Reproduce the material below line for line, with every character unchanged.

Some records
## begin

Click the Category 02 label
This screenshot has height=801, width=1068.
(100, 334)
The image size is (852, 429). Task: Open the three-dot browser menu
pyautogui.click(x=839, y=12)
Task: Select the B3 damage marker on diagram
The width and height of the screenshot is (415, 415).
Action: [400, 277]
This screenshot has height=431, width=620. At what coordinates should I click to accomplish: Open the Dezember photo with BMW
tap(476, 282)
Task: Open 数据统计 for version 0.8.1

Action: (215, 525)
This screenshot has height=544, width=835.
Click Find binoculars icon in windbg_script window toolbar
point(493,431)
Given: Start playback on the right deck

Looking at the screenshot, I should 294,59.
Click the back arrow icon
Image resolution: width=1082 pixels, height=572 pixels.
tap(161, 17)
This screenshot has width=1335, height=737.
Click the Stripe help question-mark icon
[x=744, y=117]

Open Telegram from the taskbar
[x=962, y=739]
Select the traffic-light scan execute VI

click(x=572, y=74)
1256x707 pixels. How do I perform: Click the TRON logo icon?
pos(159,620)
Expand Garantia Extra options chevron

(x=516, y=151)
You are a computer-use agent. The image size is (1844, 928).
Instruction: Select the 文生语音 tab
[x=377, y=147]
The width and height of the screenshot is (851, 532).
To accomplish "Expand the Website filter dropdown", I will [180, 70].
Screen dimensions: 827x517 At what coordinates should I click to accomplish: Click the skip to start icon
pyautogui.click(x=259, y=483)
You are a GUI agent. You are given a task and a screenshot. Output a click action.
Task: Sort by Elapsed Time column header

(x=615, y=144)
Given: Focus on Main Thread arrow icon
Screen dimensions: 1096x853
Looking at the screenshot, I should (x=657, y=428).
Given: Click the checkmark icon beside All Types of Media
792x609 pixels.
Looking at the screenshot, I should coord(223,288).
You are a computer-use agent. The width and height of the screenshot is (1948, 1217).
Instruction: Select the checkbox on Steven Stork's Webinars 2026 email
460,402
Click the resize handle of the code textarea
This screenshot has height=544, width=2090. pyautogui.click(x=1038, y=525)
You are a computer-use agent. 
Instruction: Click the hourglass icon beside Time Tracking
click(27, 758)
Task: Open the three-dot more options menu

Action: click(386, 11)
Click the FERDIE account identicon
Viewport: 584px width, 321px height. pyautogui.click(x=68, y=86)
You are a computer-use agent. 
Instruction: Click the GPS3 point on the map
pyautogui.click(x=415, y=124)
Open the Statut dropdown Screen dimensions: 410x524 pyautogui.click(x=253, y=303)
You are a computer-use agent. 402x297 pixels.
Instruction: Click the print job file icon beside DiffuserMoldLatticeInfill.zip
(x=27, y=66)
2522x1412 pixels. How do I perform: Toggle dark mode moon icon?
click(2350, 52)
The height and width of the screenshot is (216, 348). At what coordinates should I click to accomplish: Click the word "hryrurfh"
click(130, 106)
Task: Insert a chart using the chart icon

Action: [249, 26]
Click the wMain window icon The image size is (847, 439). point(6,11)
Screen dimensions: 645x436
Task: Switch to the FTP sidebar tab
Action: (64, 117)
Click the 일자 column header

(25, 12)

## end

→ **WRITTEN SOLUTION**:
Click the Category 02 label
This screenshot has height=801, width=1068.
(100, 334)
The image size is (852, 429). Task: Open the three-dot browser menu
pyautogui.click(x=839, y=12)
Task: Select the B3 damage marker on diagram
The width and height of the screenshot is (415, 415).
Action: [400, 277]
This screenshot has height=431, width=620. At what coordinates should I click to accomplish: Open the Dezember photo with BMW
tap(476, 282)
Task: Open 数据统计 for version 0.8.1

Action: (215, 525)
This screenshot has height=544, width=835.
Click Find binoculars icon in windbg_script window toolbar
point(493,431)
Given: Start playback on the right deck

Looking at the screenshot, I should 294,59.
Click the back arrow icon
Image resolution: width=1082 pixels, height=572 pixels.
tap(161, 17)
This screenshot has width=1335, height=737.
Click the Stripe help question-mark icon
[x=744, y=117]

Open Telegram from the taskbar
[x=962, y=739]
Select the traffic-light scan execute VI

click(x=572, y=74)
1256x707 pixels. How do I perform: Click the TRON logo icon?
pos(159,620)
Expand Garantia Extra options chevron

(x=516, y=151)
You are a computer-use agent. The image size is (1844, 928).
Instruction: Select the 文生语音 tab
[x=377, y=147]
The width and height of the screenshot is (851, 532).
To accomplish "Expand the Website filter dropdown", I will [180, 70].
Screen dimensions: 827x517 At what coordinates should I click to accomplish: Click the skip to start icon
pyautogui.click(x=259, y=483)
You are a GUI agent. You are given a task and a screenshot. Output a click action.
Task: Sort by Elapsed Time column header

(x=615, y=144)
Given: Focus on Main Thread arrow icon
Screen dimensions: 1096x853
Looking at the screenshot, I should (x=657, y=428).
Given: Click the checkmark icon beside All Types of Media
792x609 pixels.
Looking at the screenshot, I should coord(223,288).
You are a computer-use agent. The width and height of the screenshot is (1948, 1217).
Instruction: Select the checkbox on Steven Stork's Webinars 2026 email
460,402
Click the resize handle of the code textarea
This screenshot has height=544, width=2090. pyautogui.click(x=1038, y=525)
You are a computer-use agent. 
Instruction: Click the hourglass icon beside Time Tracking
click(27, 758)
Task: Open the three-dot more options menu

Action: click(386, 11)
Click the FERDIE account identicon
Viewport: 584px width, 321px height. pyautogui.click(x=68, y=86)
You are a computer-use agent. 
Instruction: Click the GPS3 point on the map
pyautogui.click(x=415, y=124)
Open the Statut dropdown Screen dimensions: 410x524 pyautogui.click(x=253, y=303)
You are a computer-use agent. 402x297 pixels.
Instruction: Click the print job file icon beside DiffuserMoldLatticeInfill.zip
(x=27, y=66)
2522x1412 pixels. How do I perform: Toggle dark mode moon icon?
click(2350, 52)
The height and width of the screenshot is (216, 348). At what coordinates should I click to accomplish: Click the word "hryrurfh"
click(130, 106)
Task: Insert a chart using the chart icon

Action: [249, 26]
Click the wMain window icon The image size is (847, 439). point(6,11)
Screen dimensions: 645x436
Task: Switch to the FTP sidebar tab
Action: (64, 117)
Click the 일자 column header

(25, 12)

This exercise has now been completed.